Num artigo de opinião na Bloomberg, Roach aprofundou sua tese.
Segundo ele, na crise financeira de 2008 a poupança nacional dos EUA foi para o campo negativo pela primeira vez, ficando numa média de -1,8% da renda nacional entre o terceiro trimestre de 2008 e o segundo trimestre de 2010.
Desta vez, ele acha que uma queda muito mais acentuada para o campo negativo é provável, com a poupança nacional entrando na zona inédita de -5% a -10% da renda nacional. (No primeiro trimestre de 2020, a poupança já caiu para 1,4% da renda nacional — atingindo a mínima desde 2011 e bem abaixo da média de 7% registrada entre 1960 e 2005.)

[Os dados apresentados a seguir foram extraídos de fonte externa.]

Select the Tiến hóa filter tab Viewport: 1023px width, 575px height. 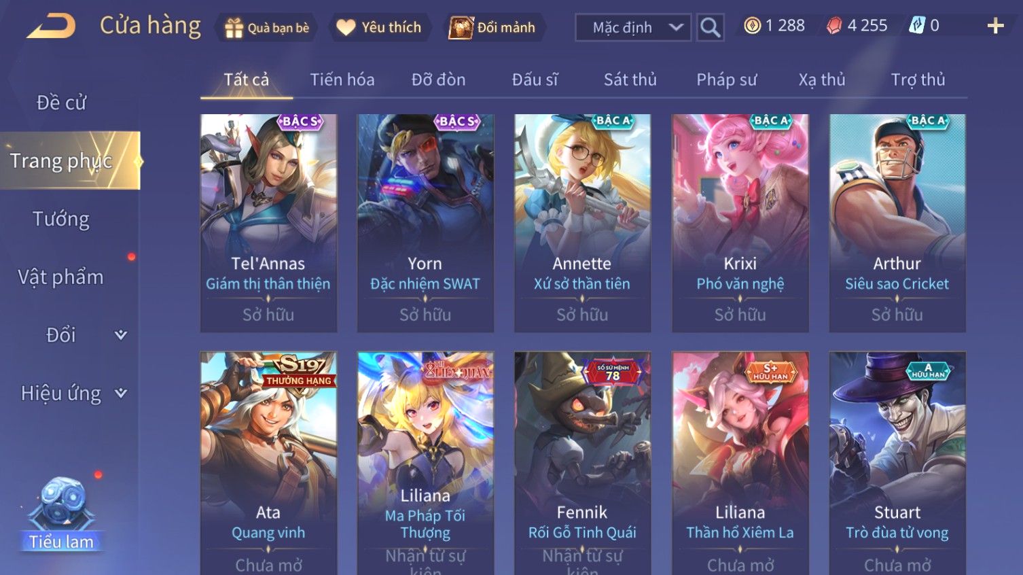pos(342,80)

“O colapso da poupança aponta para uma queda mais acentuada do déficit em conta corrente, provavelmente empurrando-o abaixo do low de -6,3% do PIB que atingiu em 2005”, Roach escreveu no artigo. “Moeda de reserva ou não, o dólar não será poupado nessas circunstâncias.”
A maior implicação desse crash sem precedentes? Um aumento grande da inflação — já que os Estados Unidos pagarão mais caro pelas importações — que terá que ser combatida com um aumento nos juros pelo Fed.
Roach certamente não é o primeiro observador a questionar os fundamentos do dólar. Jim Rogers, o lendário investidor de commodities, há anos bate na tecla de que a irresponsabilidade fiscal americana vai minar o status do dólar como reserva de valor — ainda que no início deste ano Rogers tenha ficado “taticamente” comprado em dólar.
Roach recebeu pushback depois que publicou sua tese na Bloomberg.
A maioria dos contra-argumentos se resumia à “defesa TINA”— a ideia de que, quando se trata do dólar, “There Is No Alternative”.
Em outras palavras: todos os países precisam manter o dólar porque ele é a referência dos negócios na economia mundial.
Mas Roach aponta que a participação do dólar nas reservas internacionais dos bancos centrais declinou de 70% há 20 anos para menos de 60% hoje (o que ainda é muito mais do que a participação dos EUA no comércio global). E, com os EUA trabalhando ativamente pela desglobalização, essa tendência pode ganhar velocidade.
“Se a TINA é a única esperança do dólar, cuidado!” escreveu Roach. “Os problemas de poupança e conta corrente dos Estados Unidos estão prestes a voltar com tudo, e o resto do mundo está começando a parecer menos mau. Sim, um dólar mais fraco aumentaria a competitividade dos EUA, mas apenas por um tempo. Não obstante a arrogância do ‘excepcionalismo americano’, nenhum país importante jamais atingiu a prosperidade sustentada por meio da desvalorização da sua moeda.”